>> BEGIN Material for the task

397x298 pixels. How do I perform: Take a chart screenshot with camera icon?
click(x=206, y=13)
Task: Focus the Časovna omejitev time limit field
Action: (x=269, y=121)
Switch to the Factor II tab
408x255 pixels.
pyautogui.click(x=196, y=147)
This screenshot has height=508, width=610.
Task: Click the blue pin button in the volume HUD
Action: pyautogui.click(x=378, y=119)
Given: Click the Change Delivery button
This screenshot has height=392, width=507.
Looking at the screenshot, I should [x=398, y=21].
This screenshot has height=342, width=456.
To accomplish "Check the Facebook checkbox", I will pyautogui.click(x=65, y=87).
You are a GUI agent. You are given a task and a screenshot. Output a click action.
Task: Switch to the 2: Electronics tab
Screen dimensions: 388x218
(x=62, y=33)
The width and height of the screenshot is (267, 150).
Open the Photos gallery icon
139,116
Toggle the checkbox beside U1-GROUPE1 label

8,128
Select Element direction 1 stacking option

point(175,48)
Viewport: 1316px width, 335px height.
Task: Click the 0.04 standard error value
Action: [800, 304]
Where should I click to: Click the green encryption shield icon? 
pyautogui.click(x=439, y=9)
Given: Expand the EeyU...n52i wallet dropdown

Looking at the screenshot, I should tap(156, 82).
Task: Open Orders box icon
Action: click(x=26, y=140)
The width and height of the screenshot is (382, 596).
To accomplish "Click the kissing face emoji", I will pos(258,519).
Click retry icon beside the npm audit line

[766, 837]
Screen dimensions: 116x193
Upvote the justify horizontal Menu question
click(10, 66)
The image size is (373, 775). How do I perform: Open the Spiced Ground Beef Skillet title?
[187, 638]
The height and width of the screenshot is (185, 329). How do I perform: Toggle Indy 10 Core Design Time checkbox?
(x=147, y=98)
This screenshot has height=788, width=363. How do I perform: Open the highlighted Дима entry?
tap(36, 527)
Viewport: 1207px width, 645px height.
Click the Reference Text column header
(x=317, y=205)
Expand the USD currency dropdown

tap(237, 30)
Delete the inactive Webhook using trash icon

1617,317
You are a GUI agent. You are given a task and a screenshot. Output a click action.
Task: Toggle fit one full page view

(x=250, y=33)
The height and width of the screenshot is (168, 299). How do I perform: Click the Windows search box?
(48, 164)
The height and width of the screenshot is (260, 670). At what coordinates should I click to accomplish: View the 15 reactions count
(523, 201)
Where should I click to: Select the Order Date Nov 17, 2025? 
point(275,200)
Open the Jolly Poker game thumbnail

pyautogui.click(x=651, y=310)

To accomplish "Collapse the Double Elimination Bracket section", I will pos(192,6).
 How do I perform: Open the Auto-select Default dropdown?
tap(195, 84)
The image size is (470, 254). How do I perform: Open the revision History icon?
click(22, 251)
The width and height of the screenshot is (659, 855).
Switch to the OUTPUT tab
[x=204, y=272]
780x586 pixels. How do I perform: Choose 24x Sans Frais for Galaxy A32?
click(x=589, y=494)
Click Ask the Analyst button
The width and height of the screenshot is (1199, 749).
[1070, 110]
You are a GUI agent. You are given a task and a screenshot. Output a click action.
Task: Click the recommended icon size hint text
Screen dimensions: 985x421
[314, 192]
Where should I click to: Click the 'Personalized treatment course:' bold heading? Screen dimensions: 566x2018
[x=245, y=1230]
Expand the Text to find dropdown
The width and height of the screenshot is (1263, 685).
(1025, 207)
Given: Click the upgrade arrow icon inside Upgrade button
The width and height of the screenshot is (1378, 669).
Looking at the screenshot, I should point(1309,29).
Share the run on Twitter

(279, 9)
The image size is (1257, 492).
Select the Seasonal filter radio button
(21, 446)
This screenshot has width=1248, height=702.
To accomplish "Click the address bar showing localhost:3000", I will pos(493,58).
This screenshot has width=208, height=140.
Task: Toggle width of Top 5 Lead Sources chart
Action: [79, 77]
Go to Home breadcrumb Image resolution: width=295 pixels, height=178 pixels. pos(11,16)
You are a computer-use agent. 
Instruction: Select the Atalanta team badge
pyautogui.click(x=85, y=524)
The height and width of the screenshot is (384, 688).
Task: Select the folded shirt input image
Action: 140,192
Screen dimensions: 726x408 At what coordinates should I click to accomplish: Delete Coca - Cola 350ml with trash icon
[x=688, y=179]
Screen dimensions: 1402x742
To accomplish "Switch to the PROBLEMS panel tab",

>> END Material for the task

Instruction:
Render all of the entries above as a numbered list, one line per item, omitting the blank lines.

Problem solution:
1. 397x298 pixels. How do I perform: Take a chart screenshot with camera icon?
2. click(x=206, y=13)
3. Task: Focus the Časovna omejitev time limit field
4. Action: (x=269, y=121)
5. Switch to the Factor II tab
6. 408x255 pixels.
7. pyautogui.click(x=196, y=147)
8. This screenshot has height=508, width=610.
9. Task: Click the blue pin button in the volume HUD
10. Action: pyautogui.click(x=378, y=119)
11. Given: Click the Change Delivery button
12. This screenshot has height=392, width=507.
13. Looking at the screenshot, I should [x=398, y=21].
14. This screenshot has height=342, width=456.
15. To accomplish "Check the Facebook checkbox", I will pyautogui.click(x=65, y=87).
16. You are a GUI agent. You are given a task and a screenshot. Output a click action.
17. Task: Switch to the 2: Electronics tab
18. Screen dimensions: 388x218
19. (x=62, y=33)
20. The width and height of the screenshot is (267, 150).
21. Open the Photos gallery icon
22. 139,116
23. Toggle the checkbox beside U1-GROUPE1 label
24. 8,128
25. Select Element direction 1 stacking option
26. point(175,48)
27. Viewport: 1316px width, 335px height.
28. Task: Click the 0.04 standard error value
29. Action: [800, 304]
30. Where should I click to: Click the green encryption shield icon? 
31. pyautogui.click(x=439, y=9)
32. Given: Expand the EeyU...n52i wallet dropdown
33. Looking at the screenshot, I should tap(156, 82).
34. Task: Open Orders box icon
35. Action: click(x=26, y=140)
36. The width and height of the screenshot is (382, 596).
37. To accomplish "Click the kissing face emoji", I will pos(258,519).
38. Click retry icon beside the npm audit line
39. [766, 837]
40. Screen dimensions: 116x193
41. Upvote the justify horizontal Menu question
42. click(10, 66)
43. The image size is (373, 775). How do I perform: Open the Spiced Ground Beef Skillet title?
44. [187, 638]
45. The height and width of the screenshot is (185, 329). How do I perform: Toggle Indy 10 Core Design Time checkbox?
46. (x=147, y=98)
47. This screenshot has height=788, width=363. How do I perform: Open the highlighted Дима entry?
48. tap(36, 527)
49. Viewport: 1207px width, 645px height.
50. Click the Reference Text column header
51. (x=317, y=205)
52. Expand the USD currency dropdown
53. tap(237, 30)
54. Delete the inactive Webhook using trash icon
55. 1617,317
56. You are a GUI agent. You are given a task and a screenshot. Output a click action.
57. Task: Toggle fit one full page view
58. (x=250, y=33)
59. The height and width of the screenshot is (168, 299). How do I perform: Click the Windows search box?
60. (48, 164)
61. The height and width of the screenshot is (260, 670). At what coordinates should I click to accomplish: View the 15 reactions count
62. (523, 201)
63. Where should I click to: Select the Order Date Nov 17, 2025? 
64. point(275,200)
65. Open the Jolly Poker game thumbnail
66. pyautogui.click(x=651, y=310)
67. To accomplish "Collapse the Double Elimination Bracket section", I will pos(192,6).
68.  How do I perform: Open the Auto-select Default dropdown?
69. tap(195, 84)
70. The image size is (470, 254). How do I perform: Open the revision History icon?
71. click(22, 251)
72. The width and height of the screenshot is (659, 855).
73. Switch to the OUTPUT tab
74. [x=204, y=272]
75. 780x586 pixels. How do I perform: Choose 24x Sans Frais for Galaxy A32?
76. click(x=589, y=494)
77. Click Ask the Analyst button
78. The width and height of the screenshot is (1199, 749).
79. [1070, 110]
80. You are a GUI agent. You are given a task and a screenshot. Output a click action.
81. Task: Click the recommended icon size hint text
82. Screen dimensions: 985x421
83. [314, 192]
84. Where should I click to: Click the 'Personalized treatment course:' bold heading? Screen dimensions: 566x2018
85. [x=245, y=1230]
86. Expand the Text to find dropdown
87. The width and height of the screenshot is (1263, 685).
88. (1025, 207)
89. Given: Click the upgrade arrow icon inside Upgrade button
90. The width and height of the screenshot is (1378, 669).
91. Looking at the screenshot, I should point(1309,29).
92. Share the run on Twitter
93. (279, 9)
94. The image size is (1257, 492).
95. Select the Seasonal filter radio button
96. (21, 446)
97. This screenshot has width=1248, height=702.
98. To accomplish "Click the address bar showing localhost:3000", I will pos(493,58).
99. This screenshot has width=208, height=140.
100. Task: Toggle width of Top 5 Lead Sources chart
101. Action: [79, 77]
102. Go to Home breadcrumb Image resolution: width=295 pixels, height=178 pixels. pos(11,16)
103. You are a computer-use agent. 
104. Instruction: Select the Atalanta team badge
105. pyautogui.click(x=85, y=524)
106. The height and width of the screenshot is (384, 688).
107. Task: Select the folded shirt input image
108. Action: 140,192
109. Screen dimensions: 726x408 At what coordinates should I click to accomplish: Delete Coca - Cola 350ml with trash icon
110. [x=688, y=179]
111. Screen dimensions: 1402x742
112. To accomplish "Switch to the PROBLEMS panel tab",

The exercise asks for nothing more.